Here's the take of the jaundiced Kevin Rennie regarding Brown's campaign in western MA.

 

Two dozen volunteers were on the phones.  The reason politicians have to hire phone banks is that it’s easier to raise money that it is to get supporters to make phone calls, considered by even the most devoted activists to be the worst task in politics.  Not in Holyoke.  Two dozen volunteers were on the phones, others who showed up earlier had been trained, given lists, and sent home to call because the headquarters was full.  Brown addressed more than 100 volunteers there early in the day.  He went on to West Springfield, the volunteers took prime voter lists and hit doors in the Pioneer Valley towns along the Connecticut River.

Saturday brought busloads of volunteers from New York and New Jersey.  The low-ceiling building is a political hive.  They’ve distributed 3,000 lawn signs since Friday. ....  It’s hard for any Republican to win any statewide race in Massachusetts, but I don’t recall this kind of enthusiasm for the successful Weld, Cellucci, and Romney campaigns.

 

There are an awful lot of trucks in Holyoke and Fitchburg, and they'll be plenty of Brown voters.
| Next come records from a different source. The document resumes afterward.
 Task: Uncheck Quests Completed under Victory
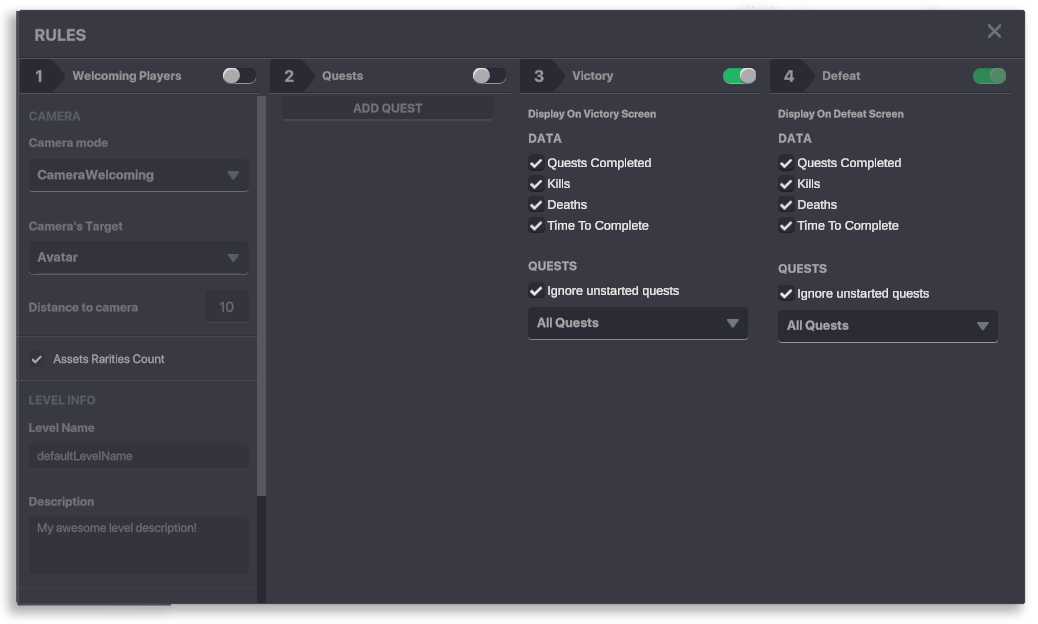(x=536, y=163)
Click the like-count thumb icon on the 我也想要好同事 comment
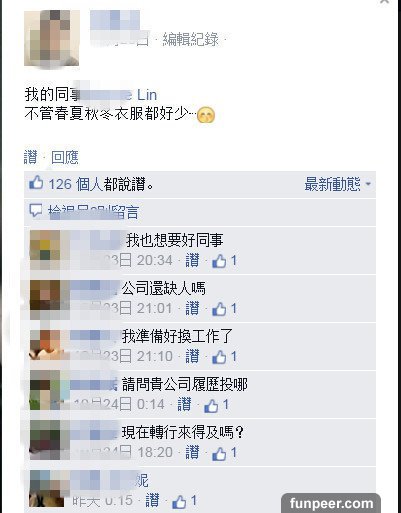Image resolution: width=401 pixels, height=513 pixels. pyautogui.click(x=219, y=261)
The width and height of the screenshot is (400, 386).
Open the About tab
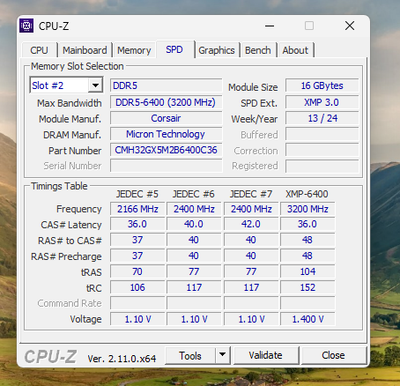[295, 50]
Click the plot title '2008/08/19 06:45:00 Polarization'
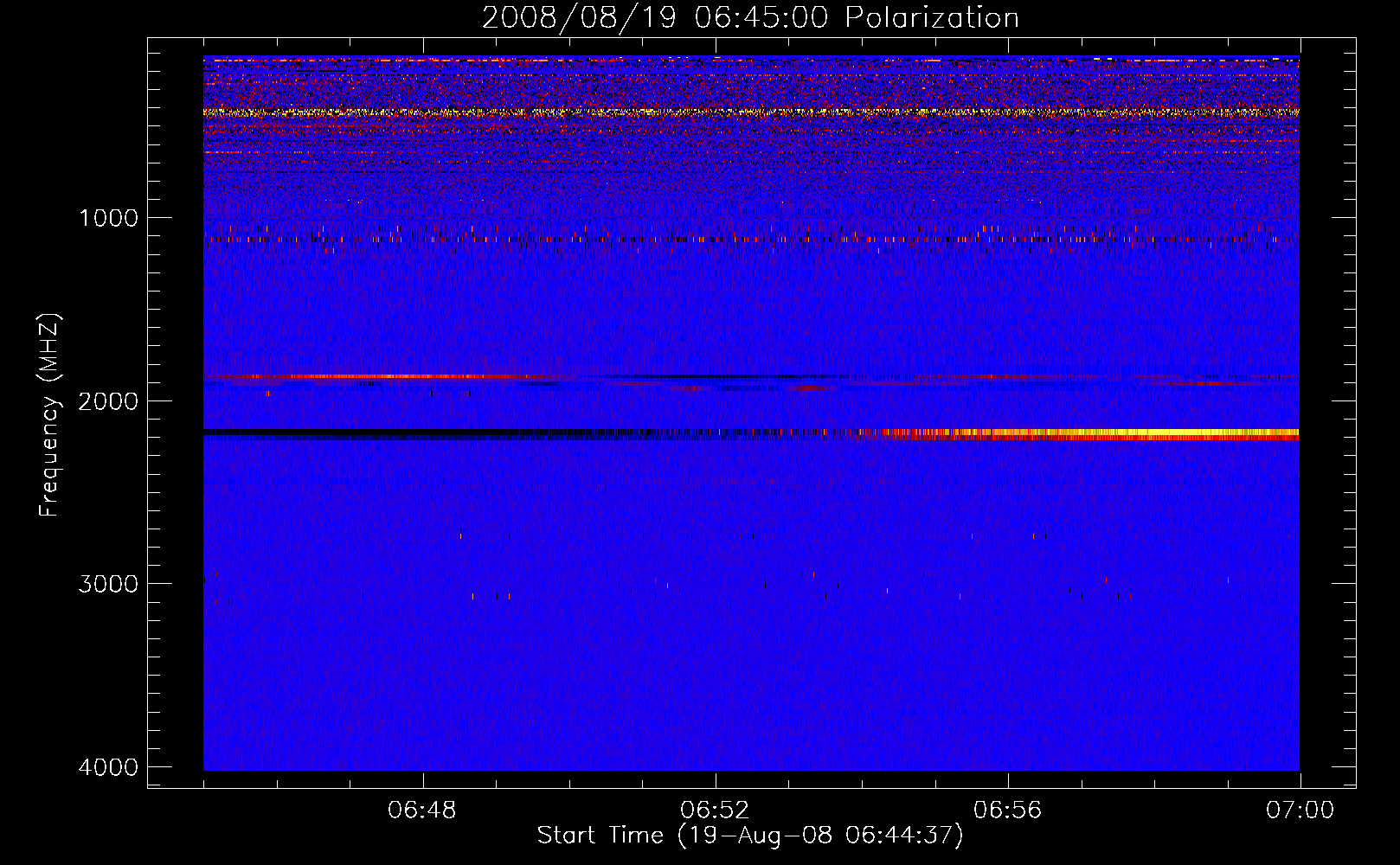The width and height of the screenshot is (1400, 865). coord(750,17)
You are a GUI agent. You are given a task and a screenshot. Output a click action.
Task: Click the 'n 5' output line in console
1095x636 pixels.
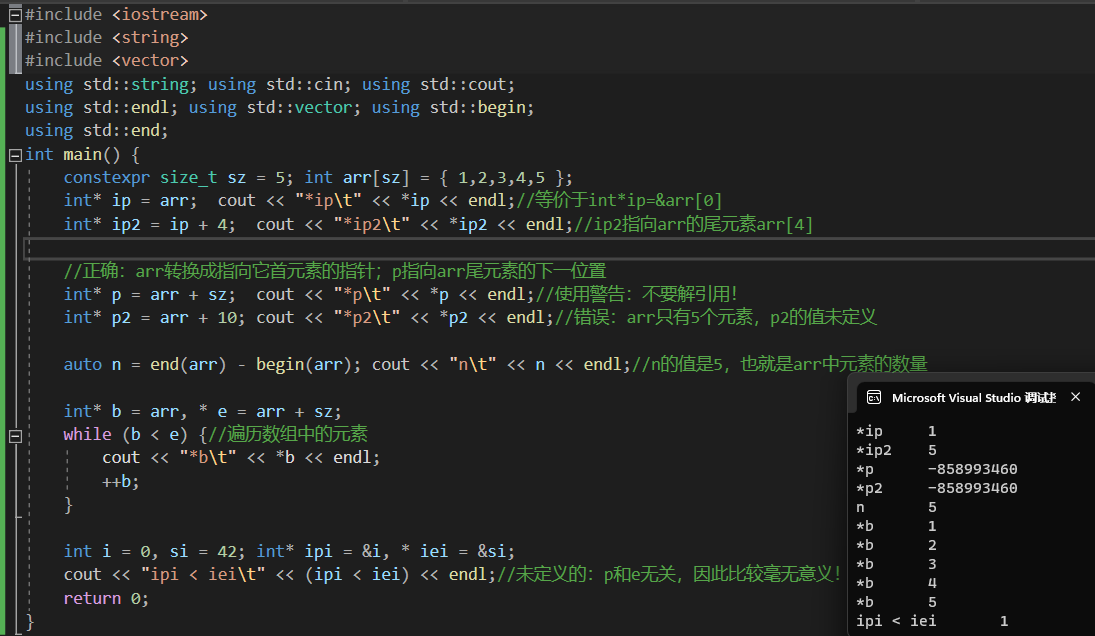click(897, 507)
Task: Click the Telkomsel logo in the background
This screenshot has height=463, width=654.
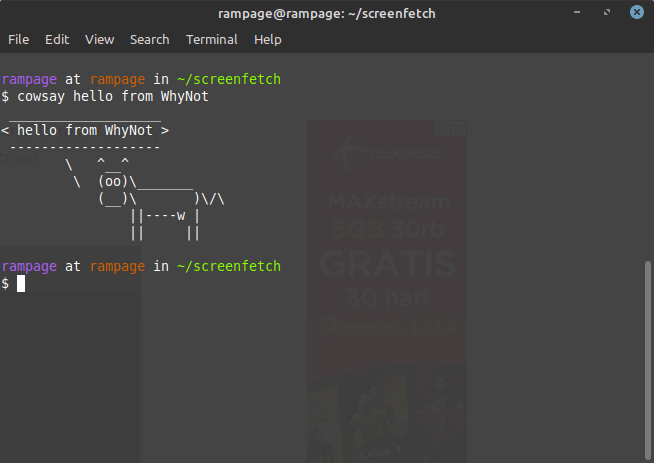Action: coord(388,155)
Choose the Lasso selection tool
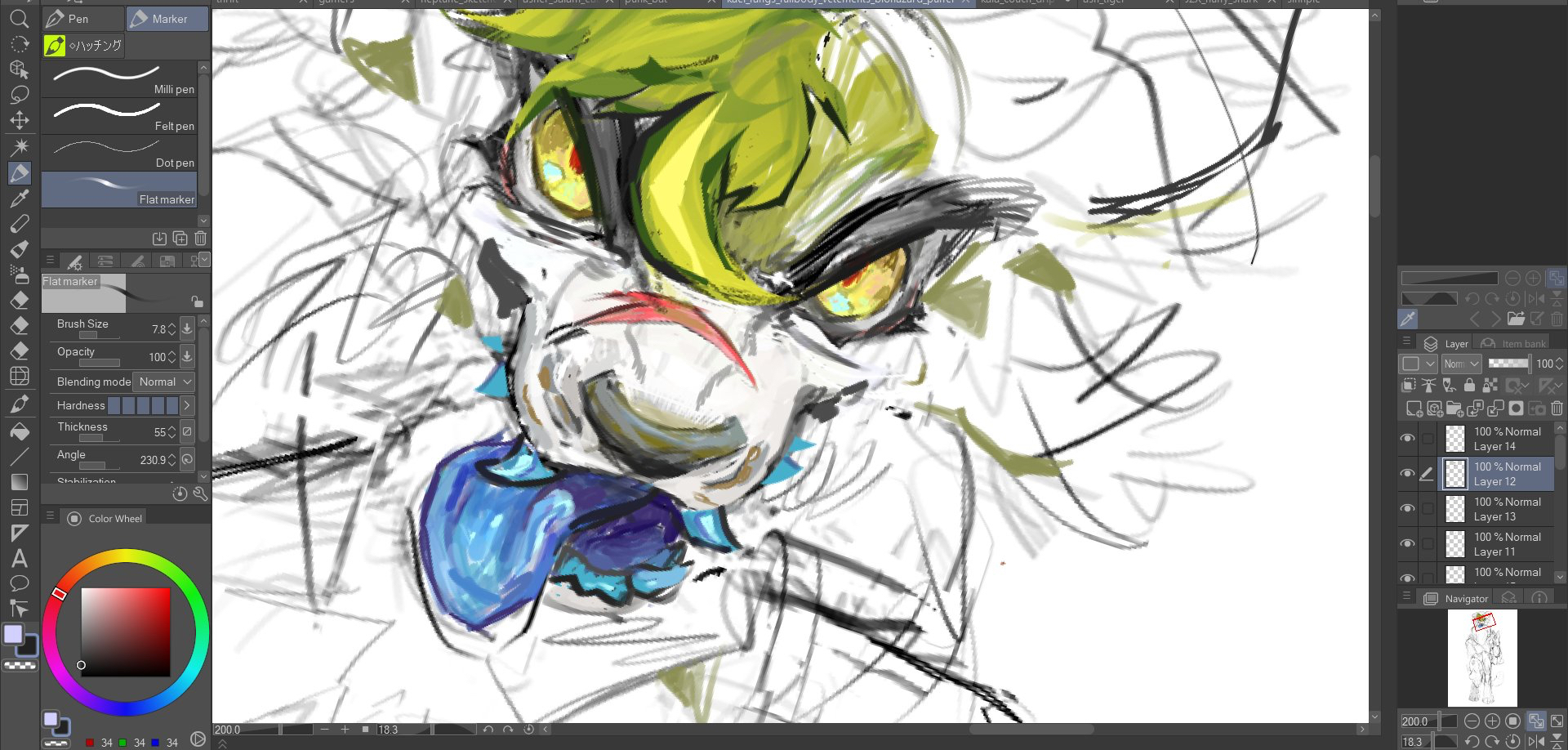This screenshot has width=1568, height=750. [x=19, y=95]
Don't know if they are "bitter", though.

  

Ironman: Panasonic about Massachusetts

32 days ago I posted this and was scoffed at.

Even a highly competitive--albeit unssuccesful-- election night would inflict huge psychological damage on the Democrats. If Ted Kennedy's old senate seat was in jeopardy, why should a Blue Dog risk political oblivion when it's a lot less painful to just walk away? What's the value of potentially accelerating a couple of dozen Democratic house vacancies? A lot less than the cash which the party can readily replenish I say.

The Doolittle Raid told the Japanese there was no safe refuge from the American military. The Brown Raid into the heart of liberal Massachusetts sends the same message to the Democrats.

Given the panicked reaction of the Democratic party this week, like, how was I wrong?